● **Work order**
Reproduce word for word the part of the mercury contamination passage that opens with the words containing "Dr. Evers has" and closes with "wind turbine blades.".

##### Document passage

Such consequences mimic the effects of mercury on humans whose primary contact with the toxin is through the consumption of fish. The contamination can be passed to children in the womb or while they are nursing, damaging their nervous systems and impairing their ability to learn.

“It’s incredibly important that someone is following what is happening to these birds,” said Joanna Burger, a behavioral ecologist at Rutgers University who has studied mercury contamination in animals. “The birds not only act as sentinels to what is happening in nature, but the results of these studies propose hypotheses for effects that have not yet been identified for people.”

Dr. Evers has been studying mercury in terrestrial species for 11 years across 11 states, from Virginia to Maine, continually adding new species and ecosystems. In the latest study, done in cooperation with the Nature Conservancy, biologists found that little brown bats, already stressed by white nose syndrome in the Northeast, accumulate substantial amounts of mercury because they can live up to 30 years — three times as long as songbirds.

The mercury is believed to cause bats to act erratically, and in some cases to lose their adeptness at avoiding wind turbine blades.

##########
##### Available data

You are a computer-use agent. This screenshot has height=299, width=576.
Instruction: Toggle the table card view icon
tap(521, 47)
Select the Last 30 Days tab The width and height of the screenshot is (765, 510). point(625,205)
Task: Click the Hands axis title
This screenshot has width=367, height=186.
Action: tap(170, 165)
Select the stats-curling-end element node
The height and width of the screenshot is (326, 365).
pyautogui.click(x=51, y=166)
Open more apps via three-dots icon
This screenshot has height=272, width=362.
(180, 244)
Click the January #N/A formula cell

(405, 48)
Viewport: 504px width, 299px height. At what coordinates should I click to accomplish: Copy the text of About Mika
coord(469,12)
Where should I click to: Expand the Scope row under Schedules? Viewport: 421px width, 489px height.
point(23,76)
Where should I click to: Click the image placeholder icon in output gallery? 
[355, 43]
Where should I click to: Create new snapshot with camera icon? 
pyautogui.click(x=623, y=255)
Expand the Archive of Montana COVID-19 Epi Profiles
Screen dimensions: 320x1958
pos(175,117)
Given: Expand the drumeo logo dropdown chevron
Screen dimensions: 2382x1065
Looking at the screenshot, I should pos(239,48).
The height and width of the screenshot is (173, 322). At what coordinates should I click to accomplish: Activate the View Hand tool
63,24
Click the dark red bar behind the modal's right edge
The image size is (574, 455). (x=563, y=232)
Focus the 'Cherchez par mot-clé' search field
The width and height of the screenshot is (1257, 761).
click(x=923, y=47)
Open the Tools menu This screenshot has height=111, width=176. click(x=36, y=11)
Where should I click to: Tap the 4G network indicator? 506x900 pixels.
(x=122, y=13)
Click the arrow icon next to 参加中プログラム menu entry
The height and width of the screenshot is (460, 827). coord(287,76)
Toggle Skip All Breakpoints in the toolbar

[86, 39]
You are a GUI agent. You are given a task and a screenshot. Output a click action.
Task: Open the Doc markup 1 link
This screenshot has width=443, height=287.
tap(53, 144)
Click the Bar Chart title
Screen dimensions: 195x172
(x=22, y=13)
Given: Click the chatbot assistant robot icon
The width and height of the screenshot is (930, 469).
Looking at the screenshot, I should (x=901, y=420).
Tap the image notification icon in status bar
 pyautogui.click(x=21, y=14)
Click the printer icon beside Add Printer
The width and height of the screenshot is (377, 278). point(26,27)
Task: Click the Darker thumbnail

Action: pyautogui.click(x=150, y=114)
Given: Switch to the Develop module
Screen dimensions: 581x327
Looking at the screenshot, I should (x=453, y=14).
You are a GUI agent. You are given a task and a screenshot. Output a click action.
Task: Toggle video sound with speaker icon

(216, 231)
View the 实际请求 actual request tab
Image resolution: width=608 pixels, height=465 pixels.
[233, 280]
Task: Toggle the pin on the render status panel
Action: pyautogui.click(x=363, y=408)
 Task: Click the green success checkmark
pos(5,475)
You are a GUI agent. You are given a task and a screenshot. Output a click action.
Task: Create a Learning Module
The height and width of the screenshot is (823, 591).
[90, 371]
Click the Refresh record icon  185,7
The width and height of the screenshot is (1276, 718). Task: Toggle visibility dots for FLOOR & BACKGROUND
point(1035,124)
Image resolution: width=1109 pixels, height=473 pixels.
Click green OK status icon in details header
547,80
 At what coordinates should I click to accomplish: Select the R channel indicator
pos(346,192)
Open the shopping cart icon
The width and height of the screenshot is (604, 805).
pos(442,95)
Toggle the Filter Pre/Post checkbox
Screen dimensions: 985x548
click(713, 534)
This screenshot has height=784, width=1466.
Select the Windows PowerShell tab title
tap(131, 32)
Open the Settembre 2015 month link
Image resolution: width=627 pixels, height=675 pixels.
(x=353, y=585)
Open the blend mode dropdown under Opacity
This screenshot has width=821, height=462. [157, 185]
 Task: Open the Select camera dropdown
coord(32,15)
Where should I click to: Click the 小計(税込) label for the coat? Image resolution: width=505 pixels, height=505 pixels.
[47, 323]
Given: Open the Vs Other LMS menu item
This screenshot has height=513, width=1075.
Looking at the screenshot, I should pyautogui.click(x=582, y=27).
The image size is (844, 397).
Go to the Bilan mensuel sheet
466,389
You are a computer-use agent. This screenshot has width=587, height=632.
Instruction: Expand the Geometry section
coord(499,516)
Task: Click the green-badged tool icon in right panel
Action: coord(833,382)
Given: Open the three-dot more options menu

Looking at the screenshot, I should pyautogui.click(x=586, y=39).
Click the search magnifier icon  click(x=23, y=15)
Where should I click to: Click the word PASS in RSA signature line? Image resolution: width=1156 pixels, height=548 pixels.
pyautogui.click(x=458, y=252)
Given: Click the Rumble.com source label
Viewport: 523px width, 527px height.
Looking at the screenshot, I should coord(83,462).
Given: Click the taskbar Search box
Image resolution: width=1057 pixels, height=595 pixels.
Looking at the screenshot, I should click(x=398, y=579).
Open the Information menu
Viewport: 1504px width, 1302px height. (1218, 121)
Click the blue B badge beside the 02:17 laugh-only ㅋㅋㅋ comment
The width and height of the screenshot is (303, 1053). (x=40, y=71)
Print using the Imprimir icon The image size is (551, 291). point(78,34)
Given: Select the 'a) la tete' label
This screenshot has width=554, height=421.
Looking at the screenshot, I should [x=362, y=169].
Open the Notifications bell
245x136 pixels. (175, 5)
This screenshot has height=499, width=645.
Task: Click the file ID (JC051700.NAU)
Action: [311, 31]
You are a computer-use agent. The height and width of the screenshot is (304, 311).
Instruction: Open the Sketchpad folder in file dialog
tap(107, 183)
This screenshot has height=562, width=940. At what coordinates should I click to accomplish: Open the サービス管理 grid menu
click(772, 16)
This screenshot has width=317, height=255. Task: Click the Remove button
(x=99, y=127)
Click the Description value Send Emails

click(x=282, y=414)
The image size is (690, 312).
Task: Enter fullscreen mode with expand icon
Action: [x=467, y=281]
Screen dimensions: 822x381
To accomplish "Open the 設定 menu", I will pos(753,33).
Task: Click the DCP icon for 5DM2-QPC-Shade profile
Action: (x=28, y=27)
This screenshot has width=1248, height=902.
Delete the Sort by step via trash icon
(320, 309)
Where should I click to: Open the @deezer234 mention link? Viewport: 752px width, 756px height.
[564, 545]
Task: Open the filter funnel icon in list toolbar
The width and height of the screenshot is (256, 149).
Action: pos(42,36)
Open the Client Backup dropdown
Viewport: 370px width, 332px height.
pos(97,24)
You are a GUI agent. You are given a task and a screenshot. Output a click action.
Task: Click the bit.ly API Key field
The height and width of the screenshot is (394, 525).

##########

● **Result**
Dr. Evers has been studying mercury in terrestrial species for 11 years across 11 states, from Virginia to Maine, continually adding new species and ecosystems. In the latest study, done in cooperation with the Nature Conservancy, biologists found that little brown bats, already stressed by white nose syndrome in the Northeast, accumulate substantial amounts of mercury because they can live up to 30 years — three times as long as songbirds.

The mercury is believed to cause bats to act erratically, and in some cases to lose their adeptness at avoiding wind turbine blades.